Directions:
Reproduce every line of the listing below verbatim, with no changes.

Exercise data:
=-=-=

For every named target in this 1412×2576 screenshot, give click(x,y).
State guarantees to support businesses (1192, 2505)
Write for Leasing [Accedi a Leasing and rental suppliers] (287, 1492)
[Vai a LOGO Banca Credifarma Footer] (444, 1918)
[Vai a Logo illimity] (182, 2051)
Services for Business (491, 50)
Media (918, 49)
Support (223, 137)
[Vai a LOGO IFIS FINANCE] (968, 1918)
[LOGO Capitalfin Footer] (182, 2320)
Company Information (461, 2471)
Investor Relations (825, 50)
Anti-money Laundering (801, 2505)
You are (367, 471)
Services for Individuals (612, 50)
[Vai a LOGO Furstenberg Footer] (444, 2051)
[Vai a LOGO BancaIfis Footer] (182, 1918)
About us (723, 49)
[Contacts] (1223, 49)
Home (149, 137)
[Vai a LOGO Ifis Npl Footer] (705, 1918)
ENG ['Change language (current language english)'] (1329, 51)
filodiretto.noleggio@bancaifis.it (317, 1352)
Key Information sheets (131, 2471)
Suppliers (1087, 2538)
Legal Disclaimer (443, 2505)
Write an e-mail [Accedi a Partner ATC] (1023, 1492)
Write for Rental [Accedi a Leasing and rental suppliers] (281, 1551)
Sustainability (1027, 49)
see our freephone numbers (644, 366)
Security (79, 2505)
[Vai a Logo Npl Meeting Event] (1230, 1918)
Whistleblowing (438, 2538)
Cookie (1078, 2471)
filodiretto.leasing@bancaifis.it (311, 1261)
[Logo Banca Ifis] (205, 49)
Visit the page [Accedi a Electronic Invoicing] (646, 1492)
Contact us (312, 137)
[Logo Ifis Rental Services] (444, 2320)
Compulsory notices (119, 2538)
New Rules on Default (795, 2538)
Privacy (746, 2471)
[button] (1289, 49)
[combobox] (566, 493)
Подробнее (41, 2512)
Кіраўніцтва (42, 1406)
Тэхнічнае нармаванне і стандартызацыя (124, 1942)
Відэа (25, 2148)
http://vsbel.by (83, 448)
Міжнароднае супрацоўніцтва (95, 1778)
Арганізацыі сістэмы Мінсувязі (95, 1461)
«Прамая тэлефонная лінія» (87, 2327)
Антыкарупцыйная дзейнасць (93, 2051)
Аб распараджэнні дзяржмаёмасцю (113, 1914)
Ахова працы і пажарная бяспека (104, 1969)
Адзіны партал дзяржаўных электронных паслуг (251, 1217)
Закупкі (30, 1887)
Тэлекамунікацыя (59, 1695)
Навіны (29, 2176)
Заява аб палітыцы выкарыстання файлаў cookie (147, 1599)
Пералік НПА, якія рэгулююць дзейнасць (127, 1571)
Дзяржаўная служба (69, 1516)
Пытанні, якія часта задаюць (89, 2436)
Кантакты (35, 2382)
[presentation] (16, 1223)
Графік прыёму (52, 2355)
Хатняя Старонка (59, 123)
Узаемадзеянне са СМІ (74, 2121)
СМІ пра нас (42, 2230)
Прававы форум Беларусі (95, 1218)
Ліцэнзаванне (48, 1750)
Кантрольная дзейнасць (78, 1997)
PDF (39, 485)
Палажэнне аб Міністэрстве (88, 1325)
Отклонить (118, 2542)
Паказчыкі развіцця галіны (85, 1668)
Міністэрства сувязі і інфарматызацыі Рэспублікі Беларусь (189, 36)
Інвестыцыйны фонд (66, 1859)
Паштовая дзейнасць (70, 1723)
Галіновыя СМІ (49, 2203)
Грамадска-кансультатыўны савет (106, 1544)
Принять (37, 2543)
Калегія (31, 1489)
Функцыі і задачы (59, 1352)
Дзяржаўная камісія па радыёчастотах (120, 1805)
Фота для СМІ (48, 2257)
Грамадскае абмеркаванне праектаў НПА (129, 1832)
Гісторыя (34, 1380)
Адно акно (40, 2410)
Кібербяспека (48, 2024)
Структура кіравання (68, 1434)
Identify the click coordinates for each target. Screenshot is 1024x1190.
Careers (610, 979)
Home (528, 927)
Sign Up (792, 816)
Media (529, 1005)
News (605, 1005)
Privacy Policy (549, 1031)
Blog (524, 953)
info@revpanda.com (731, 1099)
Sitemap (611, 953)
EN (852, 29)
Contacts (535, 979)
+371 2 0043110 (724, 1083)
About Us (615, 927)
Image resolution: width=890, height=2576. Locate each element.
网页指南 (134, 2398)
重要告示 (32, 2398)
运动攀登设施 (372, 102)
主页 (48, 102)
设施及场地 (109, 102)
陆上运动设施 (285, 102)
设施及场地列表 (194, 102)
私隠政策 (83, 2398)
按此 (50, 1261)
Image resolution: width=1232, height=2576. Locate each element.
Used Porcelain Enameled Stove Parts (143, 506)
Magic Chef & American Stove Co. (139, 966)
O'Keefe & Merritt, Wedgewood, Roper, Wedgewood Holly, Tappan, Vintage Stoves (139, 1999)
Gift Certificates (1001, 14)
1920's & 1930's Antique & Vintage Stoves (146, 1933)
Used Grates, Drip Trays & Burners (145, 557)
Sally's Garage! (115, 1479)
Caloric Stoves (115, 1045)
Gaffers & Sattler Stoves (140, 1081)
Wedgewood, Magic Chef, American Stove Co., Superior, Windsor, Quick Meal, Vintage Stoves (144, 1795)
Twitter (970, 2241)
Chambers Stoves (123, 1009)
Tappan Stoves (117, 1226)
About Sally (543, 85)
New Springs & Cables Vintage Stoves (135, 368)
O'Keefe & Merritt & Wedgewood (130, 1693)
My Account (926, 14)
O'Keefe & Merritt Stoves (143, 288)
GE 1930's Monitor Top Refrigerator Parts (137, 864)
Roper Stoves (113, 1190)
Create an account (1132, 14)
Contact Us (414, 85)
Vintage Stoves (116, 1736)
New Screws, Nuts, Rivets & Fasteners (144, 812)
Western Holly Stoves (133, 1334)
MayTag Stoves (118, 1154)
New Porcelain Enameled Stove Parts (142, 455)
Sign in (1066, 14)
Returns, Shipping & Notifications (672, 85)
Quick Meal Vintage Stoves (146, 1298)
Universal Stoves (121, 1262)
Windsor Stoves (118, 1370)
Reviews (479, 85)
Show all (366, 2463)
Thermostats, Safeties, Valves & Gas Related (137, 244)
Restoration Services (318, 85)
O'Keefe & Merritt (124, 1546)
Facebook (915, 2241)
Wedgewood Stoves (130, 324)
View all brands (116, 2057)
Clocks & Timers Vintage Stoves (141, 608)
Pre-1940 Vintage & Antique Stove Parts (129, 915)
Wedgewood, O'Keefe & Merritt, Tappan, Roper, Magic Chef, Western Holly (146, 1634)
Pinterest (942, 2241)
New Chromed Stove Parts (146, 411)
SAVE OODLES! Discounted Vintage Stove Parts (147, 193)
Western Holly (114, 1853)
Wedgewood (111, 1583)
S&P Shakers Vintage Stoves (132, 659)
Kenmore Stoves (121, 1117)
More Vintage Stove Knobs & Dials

=-=-=

Solved exercise:
For every named target in this 1412×2576 screenshot, give click(x,y).
State guarantees to support businesses (1192, 2505)
Write for Leasing [Accedi a Leasing and rental suppliers] (287, 1492)
[Vai a LOGO Banca Credifarma Footer] (444, 1918)
[Vai a Logo illimity] (182, 2051)
Services for Business (491, 50)
Media (918, 49)
Support (223, 137)
[Vai a LOGO IFIS FINANCE] (968, 1918)
[LOGO Capitalfin Footer] (182, 2320)
Company Information (461, 2471)
Investor Relations (825, 50)
Anti-money Laundering (801, 2505)
You are (367, 471)
Services for Individuals (612, 50)
[Vai a LOGO Furstenberg Footer] (444, 2051)
[Vai a LOGO BancaIfis Footer] (182, 1918)
About us (723, 49)
[Contacts] (1223, 49)
Home (149, 137)
[Vai a LOGO Ifis Npl Footer] (705, 1918)
ENG ['Change language (current language english)'] (1329, 51)
filodiretto.noleggio@bancaifis.it (317, 1352)
Key Information sheets (131, 2471)
Suppliers (1087, 2538)
Legal Disclaimer (443, 2505)
Write an e-mail [Accedi a Partner ATC] (1023, 1492)
Write for Rental [Accedi a Leasing and rental suppliers] (281, 1551)
Sustainability (1027, 49)
see our freephone numbers (644, 366)
Security (79, 2505)
[Vai a Logo Npl Meeting Event] (1230, 1918)
Whistleblowing (438, 2538)
Cookie (1078, 2471)
filodiretto.leasing@bancaifis.it (311, 1261)
[Logo Banca Ifis] (205, 49)
Visit the page [Accedi a Electronic Invoicing] (646, 1492)
Contact us (312, 137)
[Logo Ifis Rental Services] (444, 2320)
Compulsory notices (119, 2538)
New Rules on Default (795, 2538)
Privacy (746, 2471)
[button] (1289, 49)
[combobox] (566, 493)
Подробнее (41, 2512)
Кіраўніцтва (42, 1406)
Тэхнічнае нармаванне і стандартызацыя (124, 1942)
Відэа (25, 2148)
http://vsbel.by (83, 448)
Міжнароднае супрацоўніцтва (95, 1778)
Арганізацыі сістэмы Мінсувязі (95, 1461)
«Прамая тэлефонная лінія» (87, 2327)
Антыкарупцыйная дзейнасць (93, 2051)
Аб распараджэнні дзяржмаёмасцю (113, 1914)
Ахова працы і пажарная бяспека (104, 1969)
Адзіны партал дзяржаўных электронных паслуг (251, 1217)
Закупкі (30, 1887)
Тэлекамунікацыя (59, 1695)
Навіны (29, 2176)
Заява аб палітыцы выкарыстання файлаў cookie (147, 1599)
Пералік НПА, якія рэгулююць дзейнасць (127, 1571)
Дзяржаўная служба (69, 1516)
Пытанні, якія часта задаюць (89, 2436)
Кантакты (35, 2382)
[presentation] (16, 1223)
Графік прыёму (52, 2355)
Хатняя Старонка (59, 123)
Узаемадзеянне са СМІ (74, 2121)
СМІ пра нас (42, 2230)
Прававы форум Беларусі (95, 1218)
Ліцэнзаванне (48, 1750)
Кантрольная дзейнасць (78, 1997)
PDF (39, 485)
Палажэнне аб Міністэрстве (88, 1325)
Отклонить (118, 2542)
Паказчыкі развіцця галіны (85, 1668)
Міністэрства сувязі і інфарматызацыі Рэспублікі Беларусь (189, 36)
Інвестыцыйны фонд (66, 1859)
Паштовая дзейнасць (70, 1723)
Галіновыя СМІ (49, 2203)
Грамадска-кансультатыўны савет (106, 1544)
Принять (37, 2543)
Калегія (31, 1489)
Функцыі і задачы (59, 1352)
Дзяржаўная камісія па радыёчастотах (120, 1805)
Фота для СМІ (48, 2257)
Грамадскае абмеркаванне праектаў НПА (129, 1832)
Гісторыя (34, 1380)
Адно акно (40, 2410)
Кібербяспека (48, 2024)
Структура кіравання (68, 1434)
Identify the click coordinates for each target. Screenshot is 1024x1190.
Careers (610, 979)
Home (528, 927)
Sign Up (792, 816)
Media (529, 1005)
News (605, 1005)
Privacy Policy (549, 1031)
Blog (524, 953)
info@revpanda.com (731, 1099)
Sitemap (611, 953)
EN (852, 29)
Contacts (535, 979)
+371 2 0043110 (724, 1083)
About Us (615, 927)
Image resolution: width=890, height=2576. Locate each element.
网页指南 (134, 2398)
重要告示 (32, 2398)
运动攀登设施 (372, 102)
主页 (48, 102)
设施及场地 (109, 102)
陆上运动设施 (285, 102)
设施及场地列表 (194, 102)
私隠政策 (83, 2398)
按此 (50, 1261)
Image resolution: width=1232, height=2576. Locate each element.
Used Porcelain Enameled Stove Parts (143, 506)
Magic Chef & American Stove Co. (139, 966)
O'Keefe & Merritt, Wedgewood, Roper, Wedgewood Holly, Tappan, Vintage Stoves (139, 1999)
Gift Certificates (1001, 14)
1920's & 1930's Antique & Vintage Stoves (146, 1933)
Used Grates, Drip Trays & Burners (145, 557)
Sally's Garage! (115, 1479)
Caloric Stoves (115, 1045)
Gaffers & Sattler Stoves (140, 1081)
Wedgewood, Magic Chef, American Stove Co., Superior, Windsor, Quick Meal, Vintage Stoves (144, 1795)
Twitter (970, 2241)
Chambers Stoves (123, 1009)
Tappan Stoves (117, 1226)
About Sally (543, 85)
New Springs & Cables Vintage Stoves (135, 368)
O'Keefe & Merritt & Wedgewood (130, 1693)
My Account (926, 14)
O'Keefe & Merritt Stoves (143, 288)
GE 1930's Monitor Top Refrigerator Parts (137, 864)
Roper Stoves (113, 1190)
Create an account (1132, 14)
Contact Us (414, 85)
Vintage Stoves (116, 1736)
New Screws, Nuts, Rivets & Fasteners (144, 812)
Western Holly Stoves (133, 1334)
MayTag Stoves (118, 1154)
New Porcelain Enameled Stove Parts (142, 455)
Sign in (1066, 14)
Returns, Shipping & Notifications (672, 85)
Quick Meal Vintage Stoves (146, 1298)
Universal Stoves (121, 1262)
Windsor Stoves (118, 1370)
Reviews (479, 85)
Show all (366, 2463)
Thermostats, Safeties, Valves & Gas Related (137, 244)
Restoration Services (318, 85)
O'Keefe & Merritt (124, 1546)
Facebook (915, 2241)
Wedgewood Stoves (130, 324)
View all brands (116, 2057)
Clocks & Timers Vintage Stoves (141, 608)
Pre-1940 Vintage & Antique Stove Parts (129, 915)
Wedgewood, O'Keefe & Merritt, Tappan, Roper, Magic Chef, Western Holly (146, 1634)
Pinterest (942, 2241)
New Chromed Stove Parts (146, 411)
SAVE OODLES! Discounted Vintage Stove Parts (147, 193)
Western Holly (114, 1853)
Wedgewood (111, 1583)
S&P Shakers Vintage Stoves (132, 659)
Kenmore Stoves (121, 1117)
More Vintage Stove Knobs & Dials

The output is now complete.